21st Century Cures Act and CMS Interoperability & Patient Access

The 21st Century Cures Act (“Cures Act”) was approved by Congress in 2016 with the intent to provide electronic access, exchange, and use of health information across all different types of health care entities. On May 1, 2020, the Cures Act’s final rule became effective, making it necessary to implement the requirements of the Cures […]

Author: Lorraine Ludwigsen, Vice President of Compliance & Operations

Feb 24, 2021 | Audit, Governance

The 21st Century Cures Act (“Cures Act”) was approved by Congress in 2016 with the intent to provide electronic access, exchange, and use of health information across all different types of health care entities. On May 1, 2020, the Cures Act’s final rule became effective, making it necessary to implement the requirements of the Cures Act.

This rule’s key provisions are to advance interoperability; facilitate access, exchange, and use of electronic health information; and finally address information blocking.

This will allow patients to gain control of their health care by facilitating access to their electronic health information and increase transparency into the costs, quality, and outcomes of care. This access will be via a secure, standardized, and certified programming interface, otherwise known as an API.

Dates for provider compliance vary by rule provision.

The CMS Interoperability & Patient Access is, for the most part, directed at payers and hospitals to share patient information with other payers and caregivers to improve patient care coordination.

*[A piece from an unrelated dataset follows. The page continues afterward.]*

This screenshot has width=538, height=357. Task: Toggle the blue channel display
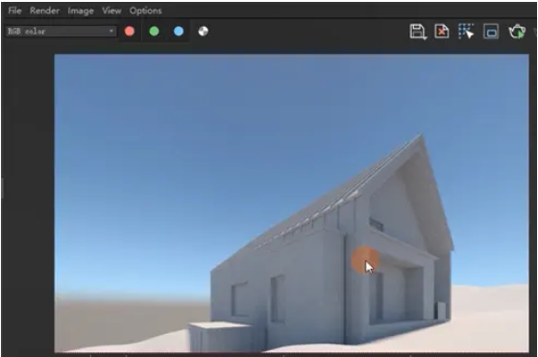[179, 31]
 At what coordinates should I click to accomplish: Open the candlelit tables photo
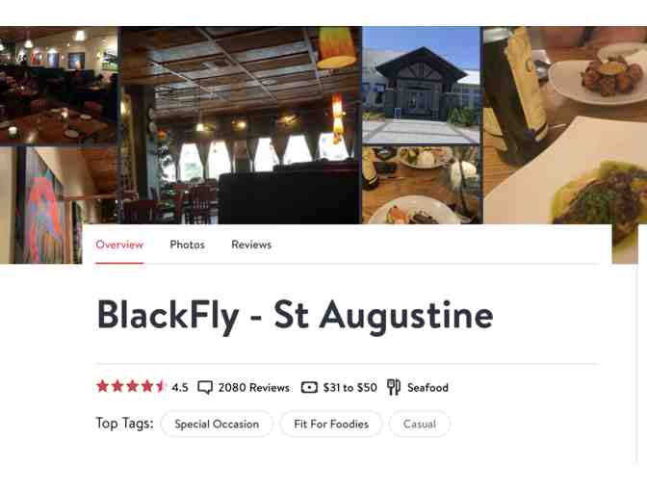(x=59, y=86)
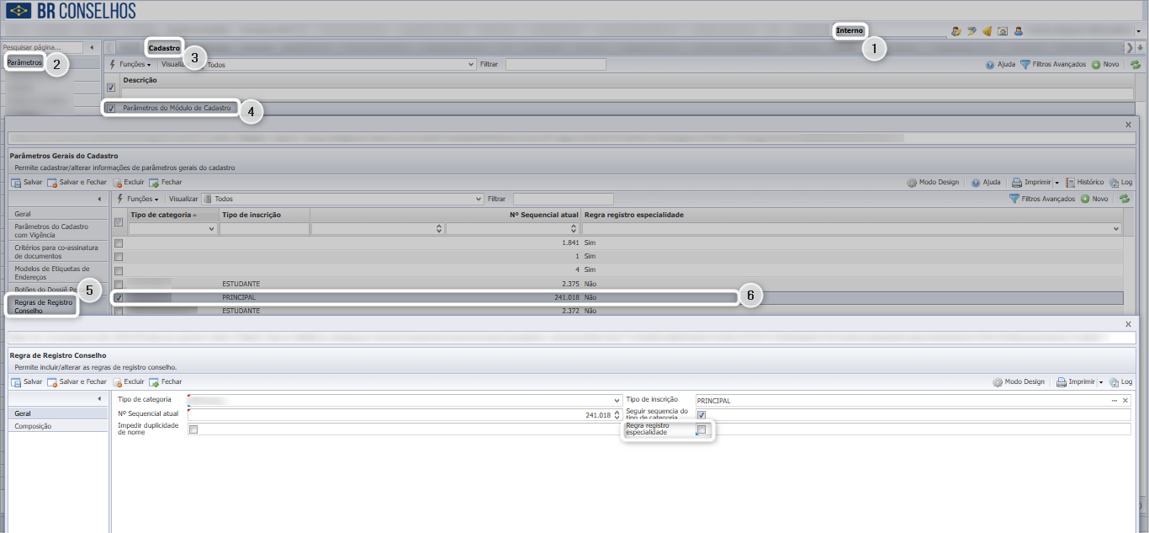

From a provider compliance standpoint, one provision requires that they update their digital contact information in the National Plan and Provider Enumeration System (NPPES). This includes providing digital contact information such as secure digital endpoints like a Direct Address or an FHIR API endpoint, making this valuable, secure contact information available to facilitate care coordination and data exchange easily accessible.